First, timing. VDFs arrived in 2018, at the peak of the ICO boom and the nascency of proof-of-stake, when the blockchain industry was desperately searching for a “better proof-of-work”—something that would provide the security properties of PoW without the energy consumption. VDFs promised to decouple security from energy expenditure, replacing electricity with time as the scarce resource.
Second, elegance. The repeated-squaring construction is stunningly simple to describe: “square (x) repeatedly (T) times modulo an RSA modulus.” Anyone with undergraduate mathematics can understand the computation; the cleverness is all in the verification. This accessibility made VDFs a favorite topic for crypto Twitter and tech blogs, creating a feedback loop of attention and funding.
Third, hardware intrigue. The prospect of a VDF ASIC—a chip that does nothing but modular squaring as fast as physics allows—is catnip for hardware engineers. The VDF ASIC represents a pure form of the “race to the physical limit” that drives so much of high-performance computing. Unlike Bitcoin ASICs, which compete on SHA-256 hashrate, a VDF ASIC competes on single-threaded modular multiplication latency, which is bounded by the speed of light across a silicon die. The ultimate VDF ASIC would approach the physical limits of computation, and the pursuit of that limit is intellectually irresistible.
12. Summary
Verifiable Delay Functions fill a gap in the cryptographic toolbox that had been recognized for decades: the need for a function that is provably slow to evaluate but fast to verify. The repeated-squaring construction, instantiated in RSA groups or class groups, with Wesolowski or Pietrzak proofs, provides a practical solution that is being deployed in production blockchain systems today.

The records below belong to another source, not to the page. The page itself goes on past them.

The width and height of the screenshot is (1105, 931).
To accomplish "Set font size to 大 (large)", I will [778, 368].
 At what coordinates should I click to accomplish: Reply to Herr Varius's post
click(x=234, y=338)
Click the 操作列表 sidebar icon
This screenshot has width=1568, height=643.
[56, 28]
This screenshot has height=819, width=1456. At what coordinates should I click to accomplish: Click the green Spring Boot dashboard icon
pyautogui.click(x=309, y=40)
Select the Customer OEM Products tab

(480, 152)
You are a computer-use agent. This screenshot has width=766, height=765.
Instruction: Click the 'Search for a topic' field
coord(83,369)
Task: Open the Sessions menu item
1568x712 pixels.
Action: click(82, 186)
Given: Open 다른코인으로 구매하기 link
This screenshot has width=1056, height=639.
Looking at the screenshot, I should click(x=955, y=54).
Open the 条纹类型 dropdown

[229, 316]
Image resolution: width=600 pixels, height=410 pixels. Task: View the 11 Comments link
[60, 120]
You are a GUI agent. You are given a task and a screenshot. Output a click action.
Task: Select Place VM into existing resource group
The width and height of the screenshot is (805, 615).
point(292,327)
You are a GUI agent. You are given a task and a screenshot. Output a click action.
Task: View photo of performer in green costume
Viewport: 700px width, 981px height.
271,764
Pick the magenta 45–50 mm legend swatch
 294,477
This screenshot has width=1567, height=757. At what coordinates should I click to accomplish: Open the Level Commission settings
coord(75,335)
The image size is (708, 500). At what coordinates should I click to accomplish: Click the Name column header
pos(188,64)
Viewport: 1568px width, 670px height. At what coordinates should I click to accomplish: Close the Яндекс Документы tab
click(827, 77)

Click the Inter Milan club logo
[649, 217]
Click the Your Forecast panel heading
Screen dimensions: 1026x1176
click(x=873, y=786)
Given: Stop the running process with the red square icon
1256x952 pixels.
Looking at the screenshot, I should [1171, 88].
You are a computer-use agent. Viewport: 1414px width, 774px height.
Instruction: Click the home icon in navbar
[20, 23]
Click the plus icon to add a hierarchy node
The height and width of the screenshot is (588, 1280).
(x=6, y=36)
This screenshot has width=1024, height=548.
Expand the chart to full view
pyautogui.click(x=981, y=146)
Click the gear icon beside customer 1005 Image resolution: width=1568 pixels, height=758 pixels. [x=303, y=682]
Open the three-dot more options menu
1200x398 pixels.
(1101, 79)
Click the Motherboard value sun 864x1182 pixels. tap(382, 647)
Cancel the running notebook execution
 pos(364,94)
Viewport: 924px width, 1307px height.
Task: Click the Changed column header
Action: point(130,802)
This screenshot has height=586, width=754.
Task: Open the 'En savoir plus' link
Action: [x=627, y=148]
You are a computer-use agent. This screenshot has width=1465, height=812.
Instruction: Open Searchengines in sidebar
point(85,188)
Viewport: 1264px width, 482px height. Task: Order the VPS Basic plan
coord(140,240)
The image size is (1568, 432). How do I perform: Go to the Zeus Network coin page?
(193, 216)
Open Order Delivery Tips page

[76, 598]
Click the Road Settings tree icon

The intellectual core of VDFs lies at the intersection of several deep areas: the structure of groups of unknown order, the complexity theory of inherently sequential problems, probabilistically checkable proofs and their efficient instantiations via interactive protocols, and the engineering of high-speed modular arithmetic. The field has advanced from a problem statement to deployed code in under five years, driven by the immediate practical need for decentralized randomness.
Yet fundamental questions remain open. Is the sequentiality of repeated squaring provable from standard assumptions, or is it merely an empirical observation? Can we build post-quantum VDFs that are competitive with repeated squaring? Can we eliminate the trusted setup without paying the class-group performance penalty? And on the engineering side: can we produce a commodity ASIC for VDF evaluation that makes the playing field truly level, ensuring that no adversary can gain a significant speed advantage through custom hardware?
What makes VDFs particularly exciting as a research area is their position at the boundary between theory and practice. The theoretical questions—about inherent sequentiality, about proof systems with polylogarithmic verification, about the hardness of computing group orders—are deep and connected to fundamental problems in complexity theory and number theory. The practical questions—about modular multiplication circuits, about ASIC tapeout schedules, about calibration algorithms for time-varying hardware—are equally deep in their own domain. Rarely does a cryptographic primitive demand fluency in both the algebraic geometry of class groups and the physical design rules of 5nm CMOS.
The answers to these questions will determine whether VDFs become as ubiquitous as hash functions in cryptographic protocol design. The momentum is strong, the foundations are deep, and the practical need is undeniable. VDFs are no longer a cryptographic novelty; they are infrastructure—and infrastructure, once laid, tends to stay.